Se não for assim, continuaremos a assistir ao crescimento da pobreza, sobrelotação de casas e uma cada vez maior indignidade das famílias portuguesas.

Assisto com enorme perplexidade ao debate público sobre a temática da habitação, mas não vislumbro qualquer razoabilidade nas discussões, designadamente, por não se falar nas razões da subida dos preços das casas nos últimos anos.

O problema essencial está no facto de há anos não haver construção de novas habitações para famílias carenciadas e para a classe média baixa.

O governo deu um sinal positivo ao conseguir afetar verbas da União Europeia para a construção de habitação, permitindo a construção de 18 000 casas de renda apoiada e renda acessível. Mas estas não são minimamente suficientes para resolver a situação catastrófica que vivemos na habitação e, se não mudarmos de rumo, a tendência será o seu agravamento, prevendo-se que daqui a cinco anos haja ainda mais pobres.

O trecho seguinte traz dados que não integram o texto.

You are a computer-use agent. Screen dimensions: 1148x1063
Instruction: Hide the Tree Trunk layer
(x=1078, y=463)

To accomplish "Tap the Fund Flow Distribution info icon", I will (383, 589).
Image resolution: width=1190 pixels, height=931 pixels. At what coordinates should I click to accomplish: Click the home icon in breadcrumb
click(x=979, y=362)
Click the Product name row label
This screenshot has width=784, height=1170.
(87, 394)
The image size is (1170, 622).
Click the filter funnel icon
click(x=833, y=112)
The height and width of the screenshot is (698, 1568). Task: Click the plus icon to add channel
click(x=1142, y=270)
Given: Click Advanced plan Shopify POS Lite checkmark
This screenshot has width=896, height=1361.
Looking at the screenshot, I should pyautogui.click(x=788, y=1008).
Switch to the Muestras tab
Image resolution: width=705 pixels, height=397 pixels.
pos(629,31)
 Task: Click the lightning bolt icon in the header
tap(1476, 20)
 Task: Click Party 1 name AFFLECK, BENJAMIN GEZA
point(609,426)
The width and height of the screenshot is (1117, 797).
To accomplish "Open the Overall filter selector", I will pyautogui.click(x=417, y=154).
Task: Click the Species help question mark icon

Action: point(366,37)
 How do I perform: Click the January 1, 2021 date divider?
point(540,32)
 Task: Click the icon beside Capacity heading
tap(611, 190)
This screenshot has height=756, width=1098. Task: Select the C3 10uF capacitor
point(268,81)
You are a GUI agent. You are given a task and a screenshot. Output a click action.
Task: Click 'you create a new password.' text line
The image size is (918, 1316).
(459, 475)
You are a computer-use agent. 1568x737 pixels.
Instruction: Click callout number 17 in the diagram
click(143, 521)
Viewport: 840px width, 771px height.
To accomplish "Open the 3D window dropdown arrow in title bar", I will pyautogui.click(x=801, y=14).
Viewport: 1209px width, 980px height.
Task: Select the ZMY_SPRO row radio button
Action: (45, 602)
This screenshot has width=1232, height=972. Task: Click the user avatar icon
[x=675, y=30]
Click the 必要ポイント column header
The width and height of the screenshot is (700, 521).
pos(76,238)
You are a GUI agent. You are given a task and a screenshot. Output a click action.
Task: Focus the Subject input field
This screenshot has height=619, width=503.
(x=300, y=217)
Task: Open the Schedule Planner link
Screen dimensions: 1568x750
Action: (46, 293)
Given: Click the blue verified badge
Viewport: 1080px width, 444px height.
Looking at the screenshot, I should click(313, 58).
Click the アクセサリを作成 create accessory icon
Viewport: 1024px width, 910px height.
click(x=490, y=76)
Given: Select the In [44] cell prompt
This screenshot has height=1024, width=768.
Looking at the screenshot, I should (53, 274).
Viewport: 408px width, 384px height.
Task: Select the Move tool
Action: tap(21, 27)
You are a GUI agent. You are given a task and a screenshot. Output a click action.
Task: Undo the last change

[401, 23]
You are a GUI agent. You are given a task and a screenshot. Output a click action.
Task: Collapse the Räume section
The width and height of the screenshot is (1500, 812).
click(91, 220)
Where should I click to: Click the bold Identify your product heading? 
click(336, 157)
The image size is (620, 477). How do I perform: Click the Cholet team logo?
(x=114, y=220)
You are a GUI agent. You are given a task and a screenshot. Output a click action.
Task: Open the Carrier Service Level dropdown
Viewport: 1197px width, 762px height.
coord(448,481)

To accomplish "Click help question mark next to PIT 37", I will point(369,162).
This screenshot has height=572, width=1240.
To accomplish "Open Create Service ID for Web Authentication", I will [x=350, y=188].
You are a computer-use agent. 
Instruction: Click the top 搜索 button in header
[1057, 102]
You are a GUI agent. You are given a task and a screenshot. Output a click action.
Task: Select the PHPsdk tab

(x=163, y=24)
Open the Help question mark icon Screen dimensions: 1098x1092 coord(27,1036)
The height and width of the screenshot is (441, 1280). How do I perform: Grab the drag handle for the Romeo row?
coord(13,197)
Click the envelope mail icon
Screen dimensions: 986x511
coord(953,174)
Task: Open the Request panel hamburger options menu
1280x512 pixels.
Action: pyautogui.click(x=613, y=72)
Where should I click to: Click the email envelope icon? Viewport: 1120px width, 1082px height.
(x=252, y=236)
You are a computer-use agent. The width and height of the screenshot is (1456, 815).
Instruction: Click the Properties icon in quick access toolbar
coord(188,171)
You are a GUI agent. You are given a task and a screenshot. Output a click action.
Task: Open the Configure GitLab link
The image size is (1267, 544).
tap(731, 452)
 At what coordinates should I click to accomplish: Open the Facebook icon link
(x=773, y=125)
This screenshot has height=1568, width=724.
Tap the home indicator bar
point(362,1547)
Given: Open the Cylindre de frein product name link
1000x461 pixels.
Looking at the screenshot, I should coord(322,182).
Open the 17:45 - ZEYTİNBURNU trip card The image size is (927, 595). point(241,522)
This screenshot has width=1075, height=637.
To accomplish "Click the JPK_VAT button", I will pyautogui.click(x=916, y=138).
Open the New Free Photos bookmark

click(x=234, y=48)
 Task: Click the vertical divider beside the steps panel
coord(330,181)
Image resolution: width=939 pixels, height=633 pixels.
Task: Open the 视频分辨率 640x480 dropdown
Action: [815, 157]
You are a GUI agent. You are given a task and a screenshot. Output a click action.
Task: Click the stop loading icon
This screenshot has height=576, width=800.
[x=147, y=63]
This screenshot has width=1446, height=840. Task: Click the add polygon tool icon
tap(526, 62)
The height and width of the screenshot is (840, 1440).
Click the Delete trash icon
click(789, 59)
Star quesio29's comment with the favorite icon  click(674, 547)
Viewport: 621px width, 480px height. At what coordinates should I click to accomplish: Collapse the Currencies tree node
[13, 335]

Dir-se-á: "Se os portugueses tivessem melhores salários, poderiam comprar casas." Mas não têm, logo, não é com paliativos, com retórica e promessas irrealistas que o problema se resolve. É preciso construir mais casas de habitação pública.

Mas como chegámos a esta situação em Portugal? Não falam nisso, mas foi tão só por estupidez, primeiro, e por preconceito ideológico, depois.

O problema está no preço dos terrenos.

Já poucos se lembram do discurso subjacente ao subprime, quando em 2008, havia milhares de casas à venda que iam baixando o preço. Especulação, dizia-se, gerada pela irresponsabilidade das câmaras municipais que haviam autorizado casas sem qualquer planeamento e não tinham escoamento.

Entretanto veio a troika, saiu a troika e em 2018 já as casas haviam de novo ultrapassado os valores anteriores a 2008 e chegámos a 2021 com valores acima de 50% e, nalguns casos, mais de 100%.

Na minha opinião, o principal fundamento para a valorização das casas está na Lei 31/2014 que, entre outras coisas, acabou com a classe de terrenos urbanizáveis, retirando aos municípios a capacidade de planearem o seu território.

Passaram a existir apenas terrenos rústicos e urbanos e os preços destes galgaram incontrolavelmente. Terrenos urbanos que se vendiam a 200/300€ por m2 para construção, estavam em 2022 já entre 500/1600€ o m2.

É óbvio que só se pode fazer construção para classe média alta e para estrangeiros em terrenos urbanos aos atuais preços.

A dita lei, criada pelo governo de Passos Coelho, além do combate à especulação, visava proteger a política de adaptação às alterações climáticas e a biodiversidade, salvaguardando áreas de reserva agrícola, em prejuízo das políticas de habitação.

O efeito foi exatamente o inverso: aumento brutal dos solos urbanos e, naturalmente, a especulação absolutamente ilegítima do preço dos terrenos.

Interessante ter sido um governo mais à direita a fazer as delícias da extrema-esquerda e, ao mesmo tempo, dos proprietários de terrenos urbanos, normalmente situados à direita.

E agora? Agora temos um governo de esquerda que não tem coragem para proceder à revogação dessa famigerada lei que só favorece os ricos e satisfaz a estupidez da esquerda.

Esta é a razão por que defendo que o governo deve criar condições para a construção que vise o aumento do Parque Público de Habitação de 2% para 5%, construindo nos próximos 10 anos mais 80 000 casas, com um custo na ordem dos 12 000 milhões de euros, destinados a renda apoiada e renda acessível. E isto é possível: alterar a Lei 31/2014, criar espaços urbanizáveis e desafetar Reserva Agrícola Nacional exclusivamente para habitação pública. Não o fazendo, mais cinco anos e a situação habitacional será uma catástrofe para as famílias portuguesas.